Virginia Walters (Courtesy photo)

Virginia Walters (Courtesy photo)

Life in the Pedestrian Lane: Gone to the Dogs

Our first family dog was a shepherd sized mutt named Timber.

  • By Virginia Walters For the Peninsula Clarion
  • Sunday, February 21, 2021 12:00am
  • Life

By Virginia Walters

For the Peninsula Clarion

I have been thinking about dogs lately. Maybe because a lot has been made of “finally” there is a dog back in the White House. Or two. And the FIRST rescue dog at that. (So many first bodies for this administration.) I have always believed some people should not have pets. When they are wise enough to know it, all the better. And some circumstances prevent people from owning pets. They, too, are wise if they don’t try to juggle the situation to the detriment of everyone, usually the unlucky pet.

My parents had water-spaniels when I was a kid: Tar-Baby and Queenie. Eventually, after several generations, they settled into enjoying my brother’s dogs as their “grand-dogs.”

Our first family dog was a shepherd sized mutt named Timber. #1 Son was about 2, just the age to wander.

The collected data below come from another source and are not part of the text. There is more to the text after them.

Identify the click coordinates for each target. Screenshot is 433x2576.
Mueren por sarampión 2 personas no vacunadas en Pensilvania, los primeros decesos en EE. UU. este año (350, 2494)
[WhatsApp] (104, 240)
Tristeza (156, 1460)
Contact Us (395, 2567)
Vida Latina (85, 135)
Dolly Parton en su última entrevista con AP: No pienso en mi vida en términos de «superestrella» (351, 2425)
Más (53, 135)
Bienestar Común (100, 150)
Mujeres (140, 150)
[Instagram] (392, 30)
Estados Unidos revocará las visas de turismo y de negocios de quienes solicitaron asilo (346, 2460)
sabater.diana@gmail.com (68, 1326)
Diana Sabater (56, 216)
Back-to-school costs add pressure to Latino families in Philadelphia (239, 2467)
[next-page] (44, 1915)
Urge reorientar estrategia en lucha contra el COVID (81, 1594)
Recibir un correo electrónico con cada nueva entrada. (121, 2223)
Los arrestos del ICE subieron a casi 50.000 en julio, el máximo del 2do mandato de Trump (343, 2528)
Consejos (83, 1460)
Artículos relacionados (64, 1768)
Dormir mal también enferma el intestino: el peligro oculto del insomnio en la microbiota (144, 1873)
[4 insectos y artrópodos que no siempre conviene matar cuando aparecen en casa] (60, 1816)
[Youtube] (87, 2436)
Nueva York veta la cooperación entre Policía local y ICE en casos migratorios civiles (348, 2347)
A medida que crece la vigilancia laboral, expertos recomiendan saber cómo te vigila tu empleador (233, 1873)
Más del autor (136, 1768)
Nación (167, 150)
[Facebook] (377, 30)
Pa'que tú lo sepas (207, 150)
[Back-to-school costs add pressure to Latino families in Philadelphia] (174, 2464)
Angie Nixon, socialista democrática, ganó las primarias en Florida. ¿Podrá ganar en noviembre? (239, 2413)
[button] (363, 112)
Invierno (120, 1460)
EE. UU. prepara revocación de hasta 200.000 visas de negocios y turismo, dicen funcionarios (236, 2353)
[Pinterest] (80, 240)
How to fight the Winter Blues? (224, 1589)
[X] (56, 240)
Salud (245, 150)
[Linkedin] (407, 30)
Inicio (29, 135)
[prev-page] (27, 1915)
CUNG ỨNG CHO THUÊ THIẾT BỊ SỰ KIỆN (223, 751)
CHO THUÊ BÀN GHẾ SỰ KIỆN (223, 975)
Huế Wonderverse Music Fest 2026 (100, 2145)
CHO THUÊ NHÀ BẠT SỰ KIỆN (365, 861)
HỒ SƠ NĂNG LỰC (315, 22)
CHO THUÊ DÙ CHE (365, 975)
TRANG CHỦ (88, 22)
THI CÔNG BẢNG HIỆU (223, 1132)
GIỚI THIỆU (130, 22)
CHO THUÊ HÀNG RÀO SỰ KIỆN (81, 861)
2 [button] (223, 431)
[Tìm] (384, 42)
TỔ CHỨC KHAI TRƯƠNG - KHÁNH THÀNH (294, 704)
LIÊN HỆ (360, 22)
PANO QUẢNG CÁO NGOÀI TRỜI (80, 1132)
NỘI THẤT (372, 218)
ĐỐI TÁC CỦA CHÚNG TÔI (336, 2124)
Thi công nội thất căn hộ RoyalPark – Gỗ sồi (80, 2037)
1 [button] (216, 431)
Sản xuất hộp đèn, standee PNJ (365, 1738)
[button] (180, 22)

Timber would herd him back into the yard gently nudging him away from all the fun stuff a toddler wants to explore. Son would get so mad “Timber won’t let me!” he’d yell. We had not trained the dog, he just knew by instinct what his job was.

Next was a Chihuahua mix we called Twillager. She identified as a Great Dane. If hubby went to bed first, she’d stake out my pillow and bare her teeth when I tried to get into bed. We lost her when she chased a deer that had wandered into our yard. She apparently got lost (or stomped) in the woods. We couldn’t find her, and we looked for days.

Our next best friend was Heinie, a fox terrier. He was definitely Hubby’s dog, but allowed the rest of us to share the house and vehicles. He went everywhere with us: the store, the grandparents’, camping. We accidentally left him at a campsite one time, each of us thinking the other had made sure he was in the rig. We drove back 10 miles and found him sitting indignantly in the middle of the camp spot. He jumped into the front seat and refused to acknowledge any of us (even hubby) for the rest of the day. He came to Alaska with us, and enjoyed life on the beach immensely. Chasing seagulls was his game. Never caught one, but gave it a good try.

Next was Chi-Chi, a Pomeranian-Chihuahua mix. I acquired her as a tiny puppy at UAF one summer. She was so tiny I brought her home in my pocket. We had been without a dog for awhile so a pup was a great distraction. She was definitely my dog. She would wait for me at the door when it was time for school to be out, and she’d pace if I didn’t show up on time. She lived with us in the village, and traveled to the fish site every summer. She tolerated the beach, but the mud and sand were unfriendly to her long hair. She made the best of it however, and we spent lots of agate searching time. She ignored the seagulls.

And then Ralph, a Lhasa Apso. We got him after we moved to Kenai. Middle son called one evening and asked if we had a dog yet. He explained that a girl had just come to town and had a puppy, but she couldn’t find a place to live with the dog and it would have to go to the pound. Did we want it? It would be small dog.

Lhasa Apsos are not small dogs, as I was defining ‘small’. And he had lots of hair. He loved the beach. The first summer there the first thing he did was roll in the mud, long hair and all. He came away looking like a dirty mop. The next spring we had him sheared so he could be hosed off after his days of rollicking in the mud. Ralph was a wanderer, and although we had a fenced yard, there were times we had to chase him down in the neighborhood. I still see fluffy gray and white dogs that remind me of an errant Lhasa Apso I once knew.

All of our dogs have been ‘rescue’ dogs: from friends, from kids on a street corner with a box, from a student at the SUB. It never occurred to me to chalk it up as a good deed because I felt I was the one to benefit. Our pets always became family members, and their loss bit deeply each time.

It has been a few years since we have had a dog. After retirement we traveled a lot out of state, so thought it better not to have a pet, and since settling in to life as Senior Citizens, we just haven’t found the soul mate to share our Golden Years. Maybe next year.